Wdzianko czapli siwej, do ołtarza i roboty



Ostrożność czapli siwej jest powszechnie znana. Zwykle nie daje nam czasu, by przyjrzeć się jej wnikliwie. Trudno więc odróżnić osobniki młodociane od ptaków dorosłych, a pośród tej grupy samca od samicy. W drugi przypadku niewiele pomogą nam dokładne obserwacje, bo dymorfizm płciowy praktycznie nie występuje u tego gatunku. Nieco łatwiej z grupą wiekową, bo młodziaki mają ciemną głowę, bez wyraźnego białego czoła. Ich szata jest mniej kontrastowa i dominuje szare upierzenie. 

Mimo takiego opisu, w terenie i tak wszystkie czaple siwe wyglądają podobnie. Tak jest do czasu przywdziania szaty godowej, zwykle w trzecim roku życia. Jednak i w tym przypadku akcenty są dyskretne. W szacie godowej czapla siwa ma nieco wydłużone pióra na grzbiecie i piersi. Najbardziej widoczną cechą jest natomiast czub z tyłu głowy. Możemy go zobaczyć na dzisiejszych zdjęciach. To długie, odstające pióra, które stanowią przedłużenie czarnego pasma biegnącego nad okiem w kierunku grzbietu.


Na tle innych gatunków, godowe upierzenia czapli jest niezwykle skromne. Jednak nie bez powodu natura tak ją potraktowała. By zrozumieć tą powściągliwość musimy spojrzeć na czaplę oczami jej ofiar. To głównie ryby, gady i płazy oraz drobne ssaki. Ogromny ptak, jakim jest czapla musi unikać ich wzroku jeśli polowanie ma być udane. Jednym ze sposobów jest nieruchoma sylwetka podczas czatowania. Jednak to nie wystarczy. Czapla musi być również niewidoczna na tle nieba, bo z takiej perspektywy spogląda na drapieżnika jej posiłek.

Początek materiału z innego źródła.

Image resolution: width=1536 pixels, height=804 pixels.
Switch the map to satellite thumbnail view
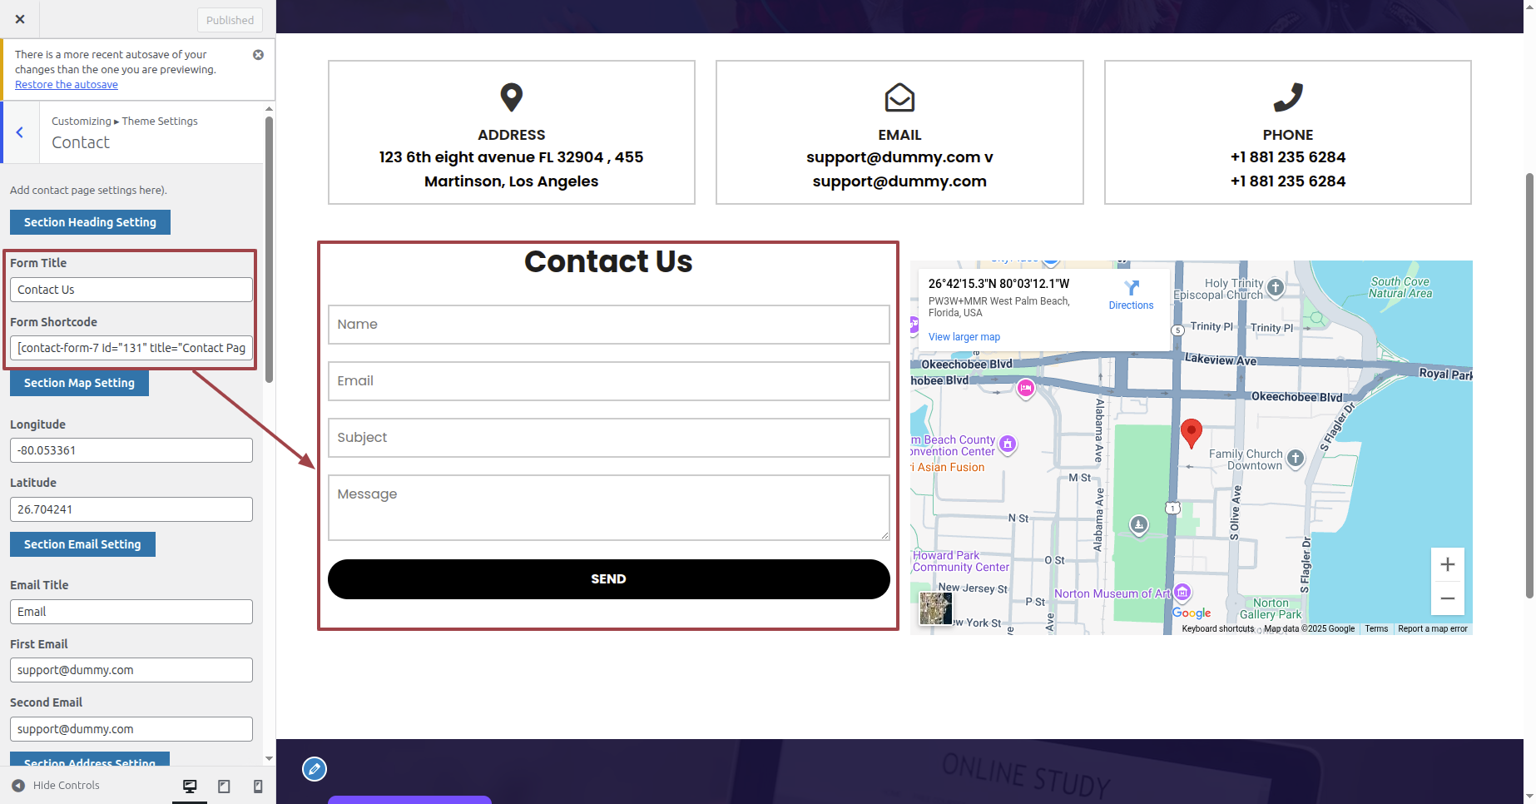click(x=935, y=608)
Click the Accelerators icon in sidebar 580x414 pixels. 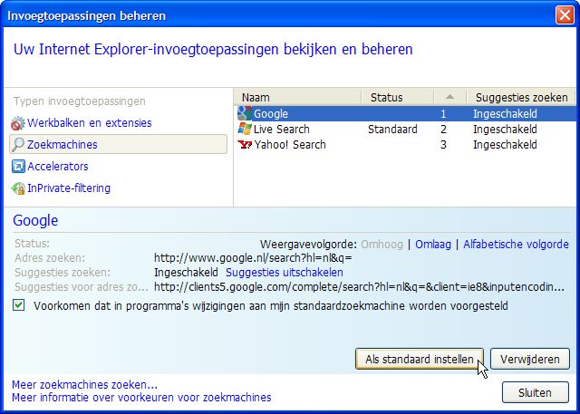click(18, 167)
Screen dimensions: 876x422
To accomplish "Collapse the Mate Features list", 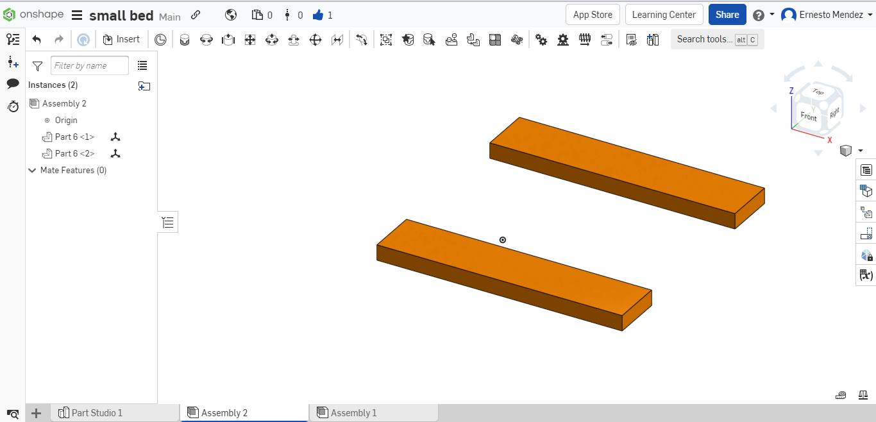I will click(32, 170).
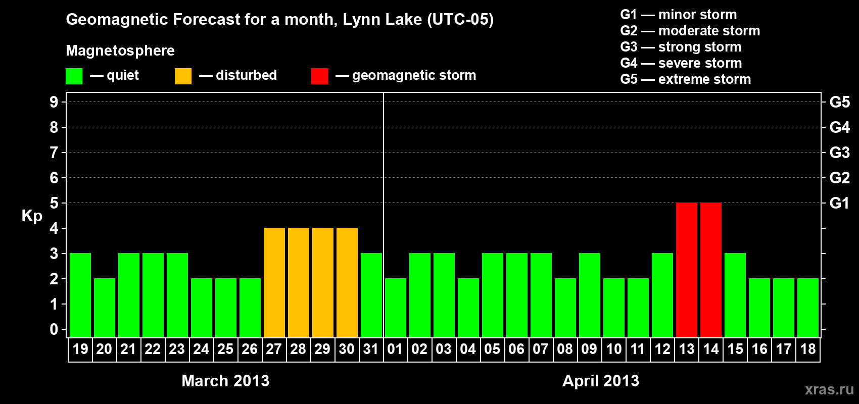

Trudno więc wyobrazić sobie, by brzuch, pierś i szyję czapli zdobiły jaskrawe i kolorowe akcenty. To zaledwie ciemne kreskowanie, które optycznie rozmywa kształty. Pomaga też kamuflować się na tle polnej roślinności i trzcinowisk. Bez wątpienia łowieckim atutem jest również bardzo długa i cienka szyja, którą czapla wygina w przedziwny sposób. Swoim ofiarom jawi się pewnie jako kawałek patyka wystającego z  brzegu, trawy i trzciny.